Likewise, when we have a professional need, whether it be advertising, branding, public relations, social media, Internet technology, or corporate training, we would not illogically only find the lowest denominator, or worse, the cheapest options.
This is where it gets a little shaky.
Some would find three or four service providers, and provide a specifications list or "request for proposal (RFP)" to these service providers, and have them pitch their proposals and ideas, and select the best option to move forward.
Asking professional service providers to pitch is not new. Most professional clients would choose one or two methods, (1) ask for a simple proposal and approximate costs, and then select the best provider to discuss final terms and ideas after a deal is closed, or (2) ask for all providers to pitch their best ideas in a detailed proposal, for a fee.
Both options are reasonable, since a detailed proposal and pitch requires a great deal of human and material resources to put together, and is chargeable. Some providers would provide the option to offset the pitch fee towards the retainer program. Everyone is happy.
However, there may be some who may expect every single provider to pitch their best ideas forward, for no charge.
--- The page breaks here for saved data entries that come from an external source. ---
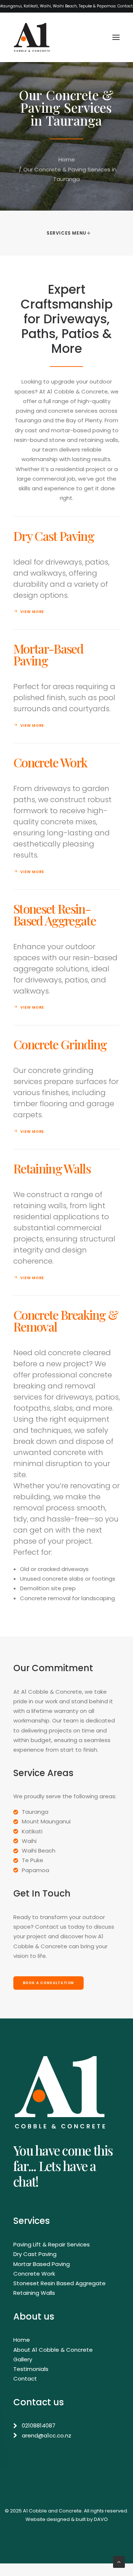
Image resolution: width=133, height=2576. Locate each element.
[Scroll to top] (119, 2561)
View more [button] (32, 611)
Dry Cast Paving (35, 2254)
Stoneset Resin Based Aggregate (59, 2283)
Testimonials (30, 2369)
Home (66, 159)
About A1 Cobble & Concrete (53, 2350)
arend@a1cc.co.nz (46, 2435)
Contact (25, 2378)
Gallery (22, 2359)
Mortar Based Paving (41, 2264)
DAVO (101, 2519)
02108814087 (38, 2425)
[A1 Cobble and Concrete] (31, 37)
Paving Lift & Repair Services (51, 2244)
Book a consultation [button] (48, 1983)
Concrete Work (34, 2273)
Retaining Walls (34, 2293)
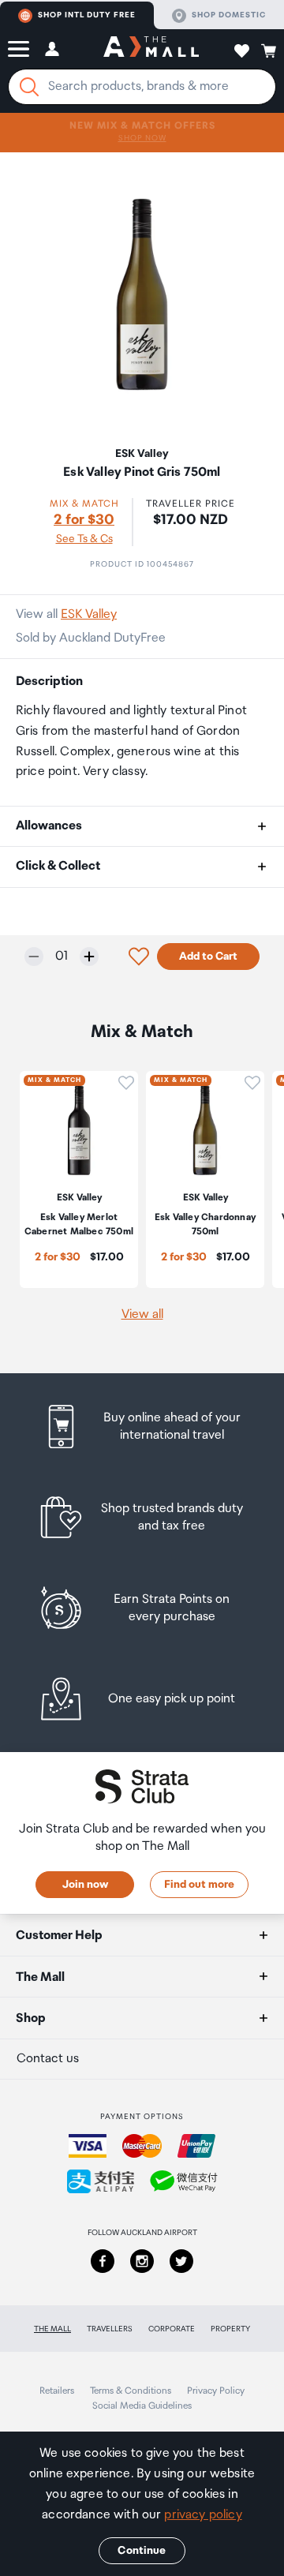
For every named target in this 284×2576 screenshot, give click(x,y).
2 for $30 (84, 520)
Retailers (56, 2391)
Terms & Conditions (130, 2391)
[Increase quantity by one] (89, 956)
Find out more (199, 1884)
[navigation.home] (151, 49)
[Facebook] (102, 2261)
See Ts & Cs (84, 539)
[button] (18, 49)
And the unfortunate experience many providers have gone through the recent years is that some unscrupulous prospects would appropriate the best ideas from one provider but award the deal to the cheapest provider and expect the cheapest provider to execute the ideas pilfered from another provider. Morality aside, it is simply bad business and even worse human relations and personal integrity.
A physician is as much a serious professional as a professional service provider like a branding consultant, a public relations practitioner, or a technology consultant. Every one of these professionals put in their best years to acquire expertise and experience, and deserve their fees. Nobody would sanely expect many doctors to pitch for your primary cure without a fee, right? We aren't in a circus.